[Text passage]
Tonight, the ritual would be no different from what it was a century ago. There would be peyote songs and drumming. Margie Whitney-Silva, a certified spiritual leader known as a roadman, would supply the peyote in the form of a tea brewed from the cactus, carried in a large pickle jar. Eagle-feather fans and gourd rattles would be used as the jar was passed around.

During the 19th and first half of the 20th centuries, Indigenous Americans risked being thrown in jail for participating in such ceremonies because peyote was illegal under US law. Today, it is just the opposite. Peyote and mescaline – the hallucinogenic substance found inside the cactus – have become a darling of the psychedelic renaissance.

Peyote, mescaline and other hallucinogenics such as LSD, MDMA, ayahuasca and magic mushrooms are being touted for their capacity to revolutionise the treatment of PTSD, addiction and other health problems. In recent years, progressive politicians, doctors, community groups and Silicon Valley investors alike have thrown their weight behind decriminalization bills in dozens of US states and cities.

[Supplied data]
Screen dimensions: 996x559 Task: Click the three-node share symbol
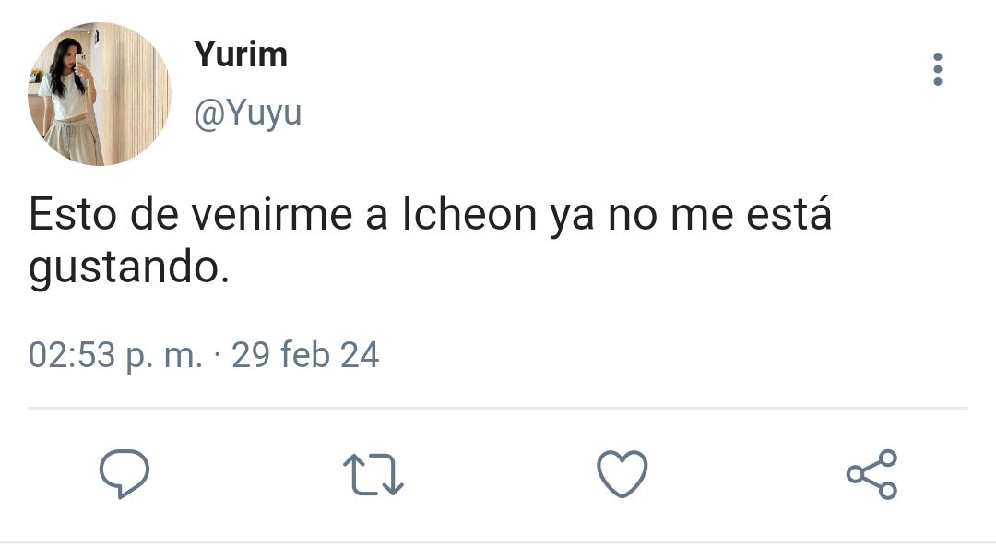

---

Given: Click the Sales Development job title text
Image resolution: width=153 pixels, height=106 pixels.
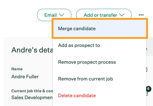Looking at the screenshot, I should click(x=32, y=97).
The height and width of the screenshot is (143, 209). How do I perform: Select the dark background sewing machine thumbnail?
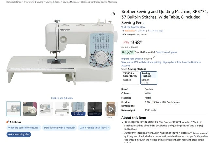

* * *

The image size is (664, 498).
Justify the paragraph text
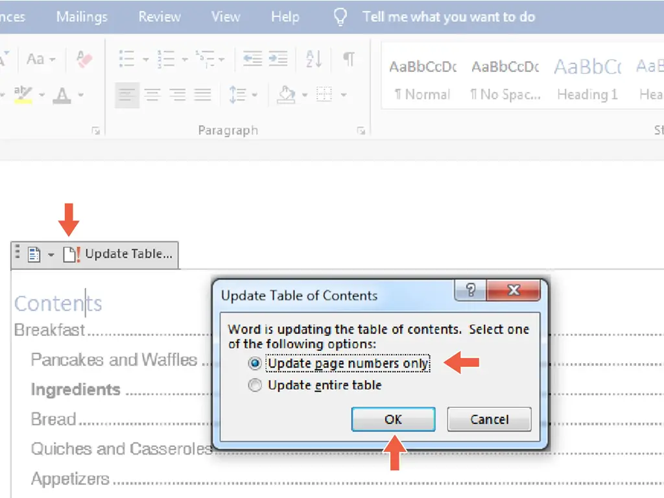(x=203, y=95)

[What you need to do] Please transcribe the stretch of the peyote passage from "Peyote, mescaline and" through "states and cities.".

[Answer to the exercise]
Peyote, mescaline and other hallucinogenics such as LSD, MDMA, ayahuasca and magic mushrooms are being touted for their capacity to revolutionise the treatment of PTSD, addiction and other health problems. In recent years, progressive politicians, doctors, community groups and Silicon Valley investors alike have thrown their weight behind decriminalization bills in dozens of US states and cities.